Greves entram em campo pra virar o jogo


Unir o time para construir a greve geral

Na Copa da FIFA e das empreiteiras, os trabalhadores sabem que estão fora do jogo. Por isso fazem outro campeonato, o das greves, lutas e manifestações! Há poucos dias da Copa do Mundo no Brasil, esquenta o clima de greves e protestos em todo o país. Ao contrário de outras Copas, em que o povo pintava as ruas e decorava as casas, agora os trabalhadores e a juventude fecham ruas com passeatas decoradas por bandeiras de seus movimentos.
 
O que explica que no país do futebol, 55% da população (segundo o Datafolha) acha que a Copa vai trazer mais prejuízos do que benefícios? A população já percebeu que o tal “legado”da Copa será os bilhões que a FIFA e as grandes multinacionais que patrocinam o Mundial vão lucrar, fora o que as construtoras levaram com as obras dos estádios. 
 
Os trabalhadores sentem que a hora de arrancar conquistas é agora, afinal, porque a FIFA vai sair ganhando? A luta é por salários, mas também por saúde, educação, moradia, transportes e contra as injustiças da Copa!
 
A greve dos motoristas e cobradores que parou a cidade de São Paulo e a greve operária da construção civil de Cubatão são somente dois exemplos de que os trabalhadores estão dispostos a jogar uma partida acirrada contra os patrões e também contra os sindicatos pelegos. Na greve dos rodoviários de São Paulo, além da rebelião contra o sindicato, os trabalhadores se apropriaram dos ônibus que ficaram parados nos corredores, sumiram com as chaves e furaram os pneus, mostrando que os métodos radicalizados fazem parte deste novo momento.
 
Os professores do Rio de Janeiro, que receberam a seleção com protestos no Rio, estão cansados de serem desvalorizados. Os educadores gritavam: “um professor vale mais do que um Neymar”. Isso porque as estrelas da seleção ganham bilhões, enquanto os professores ficam meses em greve para conseguirem algum aumento.
 
Mas foi na cidade de Teresópolis, nas portas da Granja Comary, que a revolta foi maior. Em 2011, 350 pessoas morreram na cidade por causa das chuvas e deslizamentos e, até hoje, os desabrigados não receberam as moradias prometidas, enquanto gastou-se mais de R$ 15 milhões para renovar o centro de treinamento da seleção.
 
O governo Dilma abre as portas do Brasil para a FIFA mandar. A Lei da Copa, que passou a valer desde o dia 22 de junho, entrega, entre outras coisas, as Arenas para FIFA tomar conta.

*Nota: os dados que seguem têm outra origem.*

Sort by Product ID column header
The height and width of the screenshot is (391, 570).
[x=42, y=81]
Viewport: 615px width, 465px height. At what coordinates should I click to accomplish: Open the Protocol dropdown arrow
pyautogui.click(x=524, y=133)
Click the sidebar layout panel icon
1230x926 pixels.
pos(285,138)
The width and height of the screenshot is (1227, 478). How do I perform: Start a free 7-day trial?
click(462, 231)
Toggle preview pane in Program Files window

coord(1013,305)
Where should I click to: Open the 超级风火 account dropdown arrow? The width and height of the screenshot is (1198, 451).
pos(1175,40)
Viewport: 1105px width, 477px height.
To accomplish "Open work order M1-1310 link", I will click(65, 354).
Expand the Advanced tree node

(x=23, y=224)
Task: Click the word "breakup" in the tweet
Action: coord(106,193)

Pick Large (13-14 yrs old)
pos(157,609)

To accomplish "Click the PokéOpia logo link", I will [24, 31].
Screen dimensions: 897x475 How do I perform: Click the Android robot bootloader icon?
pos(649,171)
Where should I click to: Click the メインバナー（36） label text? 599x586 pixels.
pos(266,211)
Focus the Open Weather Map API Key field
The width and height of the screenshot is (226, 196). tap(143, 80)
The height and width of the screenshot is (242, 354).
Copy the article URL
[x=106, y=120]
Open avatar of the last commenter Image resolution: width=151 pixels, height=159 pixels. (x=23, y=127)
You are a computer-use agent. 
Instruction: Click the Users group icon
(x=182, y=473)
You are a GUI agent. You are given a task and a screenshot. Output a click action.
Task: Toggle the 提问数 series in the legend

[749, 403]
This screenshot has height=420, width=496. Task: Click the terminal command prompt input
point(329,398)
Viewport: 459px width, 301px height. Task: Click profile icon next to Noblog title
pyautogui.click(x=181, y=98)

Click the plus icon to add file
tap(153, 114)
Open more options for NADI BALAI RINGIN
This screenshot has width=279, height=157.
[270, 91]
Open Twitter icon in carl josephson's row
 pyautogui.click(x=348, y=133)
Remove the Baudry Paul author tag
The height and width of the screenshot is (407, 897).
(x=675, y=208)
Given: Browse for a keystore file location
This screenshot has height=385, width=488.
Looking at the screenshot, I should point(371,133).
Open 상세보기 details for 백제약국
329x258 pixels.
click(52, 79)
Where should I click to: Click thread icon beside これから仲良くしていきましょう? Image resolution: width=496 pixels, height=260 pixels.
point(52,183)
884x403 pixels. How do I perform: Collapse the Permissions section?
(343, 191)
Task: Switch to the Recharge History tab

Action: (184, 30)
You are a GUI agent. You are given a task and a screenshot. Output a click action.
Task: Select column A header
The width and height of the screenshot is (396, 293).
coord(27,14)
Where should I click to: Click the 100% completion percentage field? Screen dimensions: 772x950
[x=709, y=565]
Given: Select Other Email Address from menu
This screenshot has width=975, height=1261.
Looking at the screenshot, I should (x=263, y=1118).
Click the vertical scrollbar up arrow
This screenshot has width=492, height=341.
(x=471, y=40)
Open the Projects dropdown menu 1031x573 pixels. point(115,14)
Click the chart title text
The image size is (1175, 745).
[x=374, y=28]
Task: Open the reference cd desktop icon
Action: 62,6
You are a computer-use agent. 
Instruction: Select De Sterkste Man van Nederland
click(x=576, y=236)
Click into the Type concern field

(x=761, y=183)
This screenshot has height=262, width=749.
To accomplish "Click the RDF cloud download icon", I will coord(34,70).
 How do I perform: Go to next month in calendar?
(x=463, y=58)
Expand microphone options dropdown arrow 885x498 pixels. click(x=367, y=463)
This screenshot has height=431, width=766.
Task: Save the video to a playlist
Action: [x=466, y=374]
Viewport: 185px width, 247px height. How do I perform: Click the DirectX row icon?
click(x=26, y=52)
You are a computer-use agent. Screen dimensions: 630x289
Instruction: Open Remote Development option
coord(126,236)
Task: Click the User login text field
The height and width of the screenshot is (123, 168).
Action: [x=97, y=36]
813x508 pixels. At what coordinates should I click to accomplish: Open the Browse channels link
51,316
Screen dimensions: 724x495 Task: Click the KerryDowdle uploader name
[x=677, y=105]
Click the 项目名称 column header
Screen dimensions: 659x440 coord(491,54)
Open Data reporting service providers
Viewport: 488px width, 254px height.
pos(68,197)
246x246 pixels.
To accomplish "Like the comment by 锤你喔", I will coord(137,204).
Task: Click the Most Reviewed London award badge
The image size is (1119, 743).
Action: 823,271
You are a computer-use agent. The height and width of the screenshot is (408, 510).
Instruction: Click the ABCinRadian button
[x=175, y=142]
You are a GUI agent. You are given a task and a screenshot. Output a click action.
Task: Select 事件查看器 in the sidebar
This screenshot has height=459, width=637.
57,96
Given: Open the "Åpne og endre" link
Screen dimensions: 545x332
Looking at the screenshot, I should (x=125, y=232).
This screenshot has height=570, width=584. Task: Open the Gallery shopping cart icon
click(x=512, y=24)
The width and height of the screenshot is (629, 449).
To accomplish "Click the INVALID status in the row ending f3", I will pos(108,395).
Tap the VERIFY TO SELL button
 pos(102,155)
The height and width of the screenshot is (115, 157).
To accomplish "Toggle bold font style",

Ao redor dos estádios, até mesmo os moradores terão que pedir autorização para entrar em suas casas e os comerciantes só poderão vender os produtos dos patrocinadores oficiais da Copa ou autorizados pela FIFA.
 
Dilma também mobiliza o Exército e a Força Nacional para reprimir os possíveis protestos. A repressão aos movimentos sociais se intensifica. Matheus Gomes, estudante e militante do PSTU, está sendo criminalizado por ter participado das lutas contra o aumento da passagem em Porto Alegre. Vários outros estudantes estão sendo processados e perseguidos em todo o país. Tudo isso mostra que Dilma quer garantir a Copa da FIFA a qualquer custo, mostrando seu compromisso com o imperialismo.
 
Mas até agora o time dos trabalhadores promete continuar dando trabalho aos adversários. Várias outras greves estão marcadas pra começar nas próximas semanas. O dia 12 de junho está sendo organizado como um dia de luta que unifique todos os setores. As lutas necessitam de unidade para serem vitoriosas e para marcar um golaço contra todas as injustiças da Copa é necessária a construção de uma greve geral.
 
Os trabalhadores e a juventude querem mudança mas para ter mudança de verdade é preciso romper com os banqueiros, empreiteiros e ruralistas. É preciso romper com o pagamento da dívida pública para destinar recursos para a saúde, educação, moradia, transporte e reforma agrária. O PSTU apresenta uma alternativa para as lutas e também para mudar o país, construindo um Brasil para os trabalhadores. Por isso apresenta a candidatura de Zé Maria e de Cláudia Durans e chama a construirmos juntos um programa que expresse a vontade e a necessidade dos trabalhadores.